WHAT TO PRODUCE —
Whenever a line in the data holds the string "screenshot", copy that line.
**** EXTRACTED ENTRIES ****
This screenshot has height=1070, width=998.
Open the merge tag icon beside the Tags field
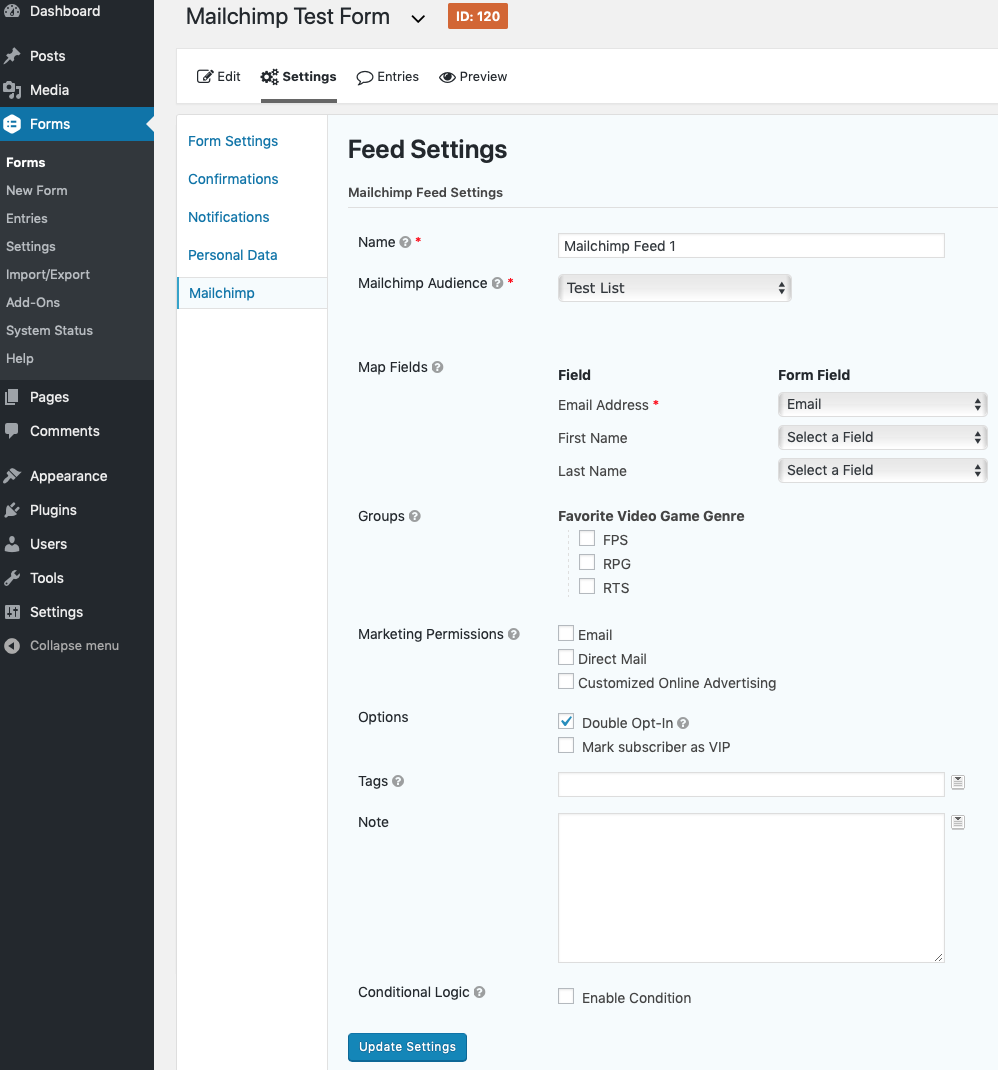point(957,781)
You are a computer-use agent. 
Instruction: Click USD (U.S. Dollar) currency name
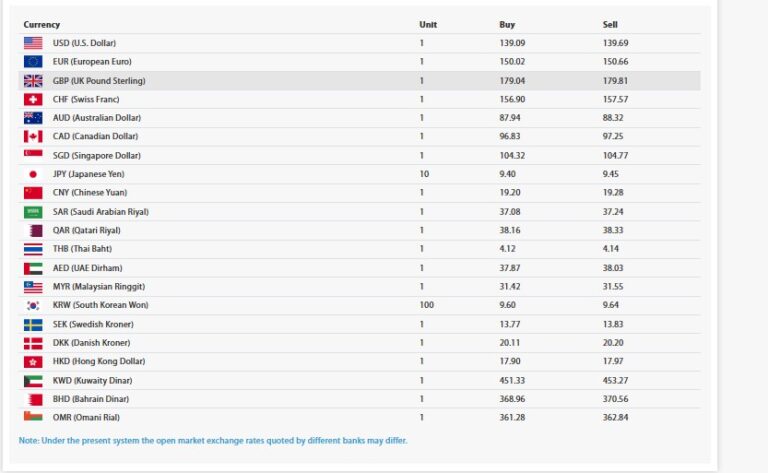pos(86,43)
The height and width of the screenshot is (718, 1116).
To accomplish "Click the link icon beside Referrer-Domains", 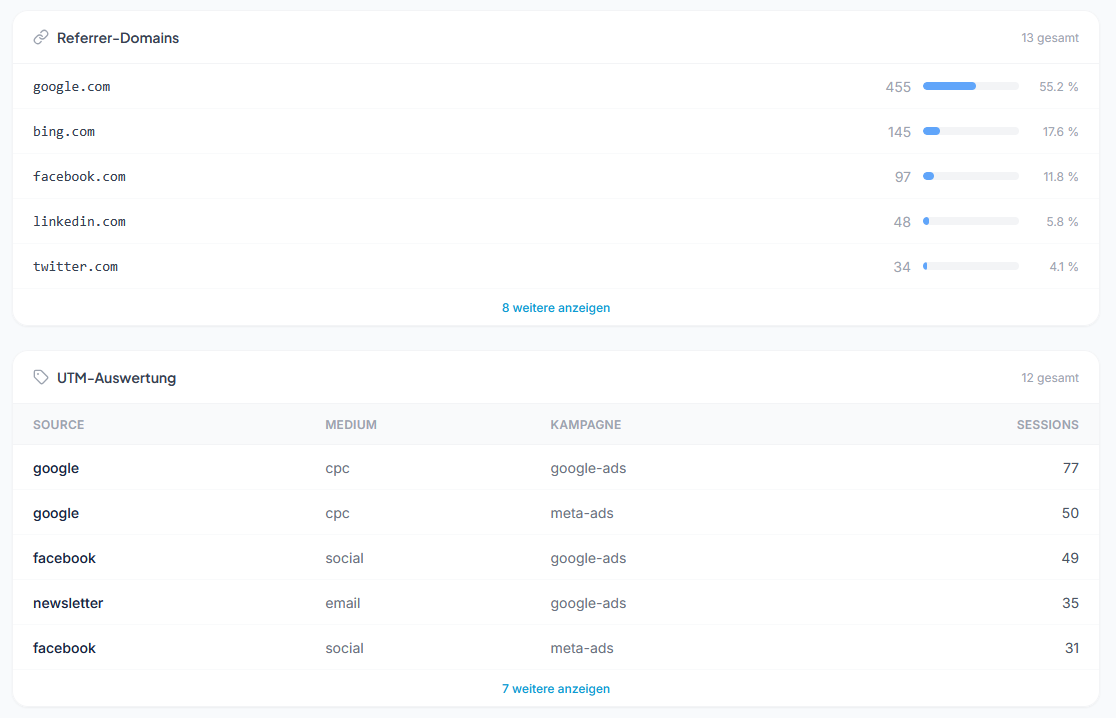I will coord(41,38).
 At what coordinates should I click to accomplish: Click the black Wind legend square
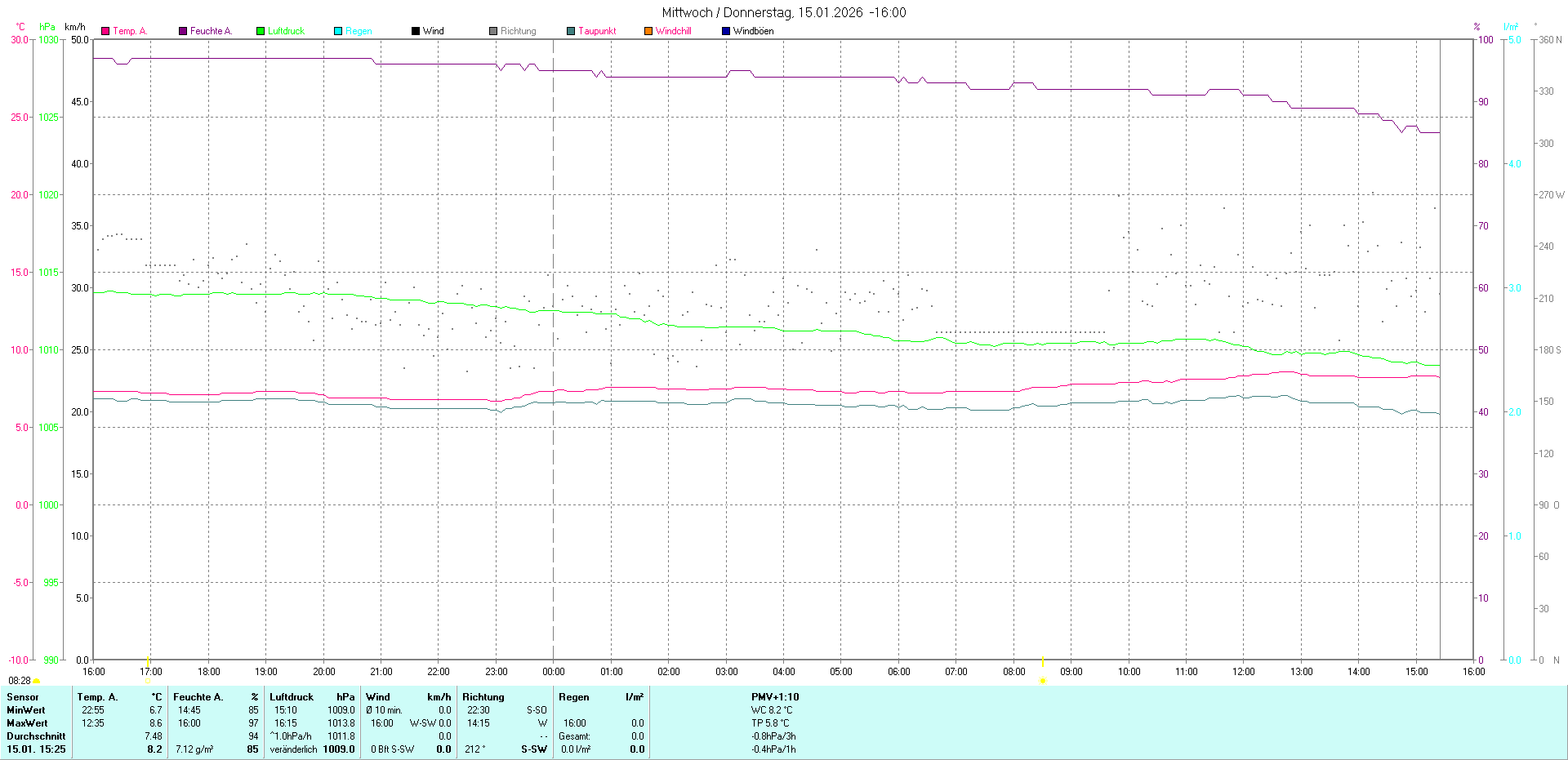(416, 31)
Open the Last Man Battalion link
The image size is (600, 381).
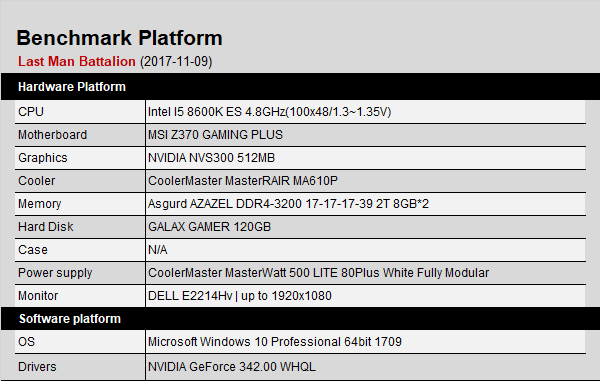[x=77, y=61]
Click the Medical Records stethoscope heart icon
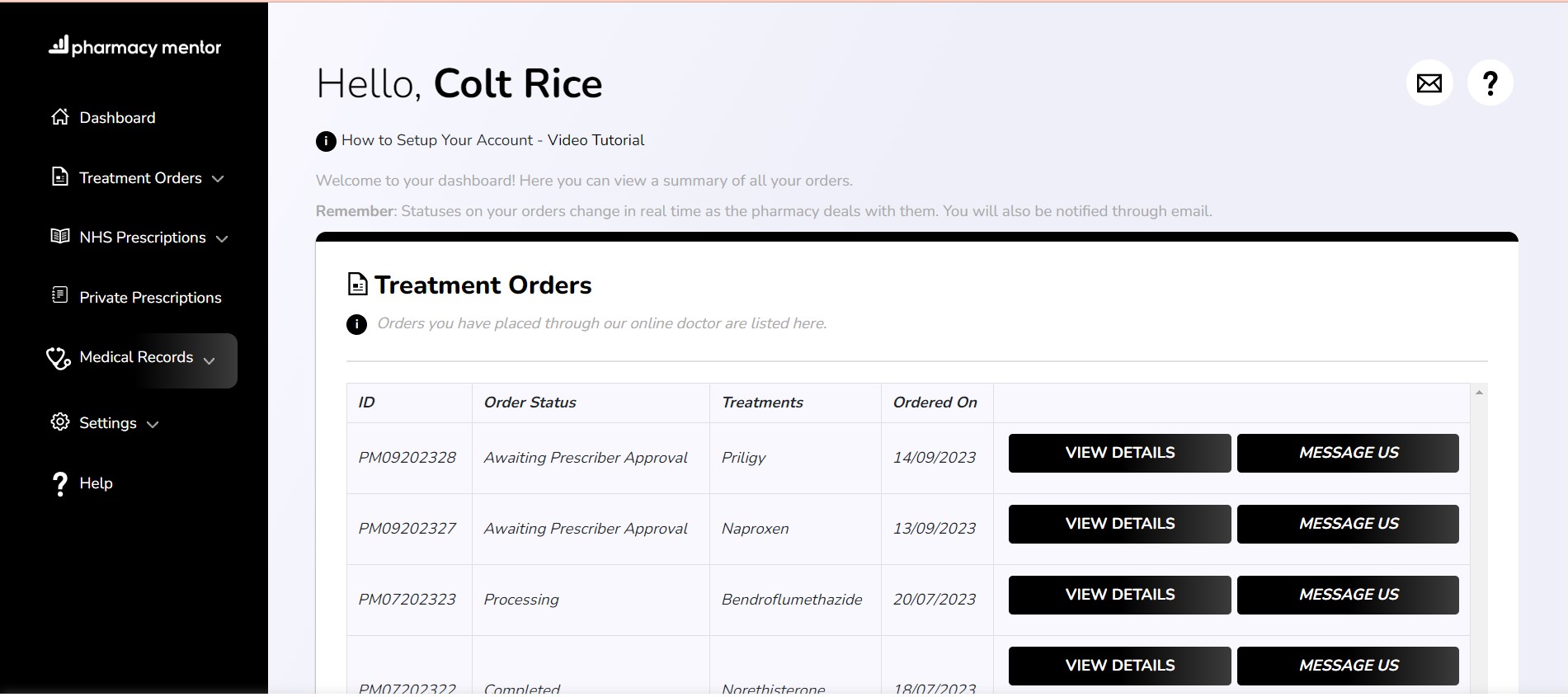1568x697 pixels. (x=59, y=358)
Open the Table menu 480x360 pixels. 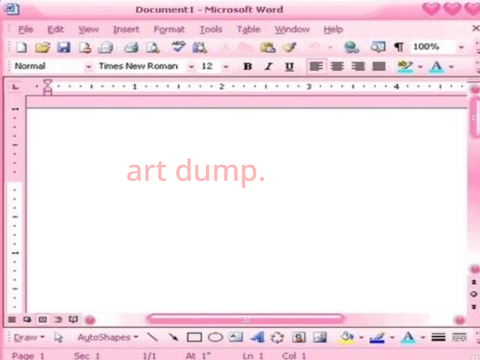(248, 30)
****
EXERCISE ANSWER —
This screenshot has height=1070, width=998.
The height and width of the screenshot is (718, 1116).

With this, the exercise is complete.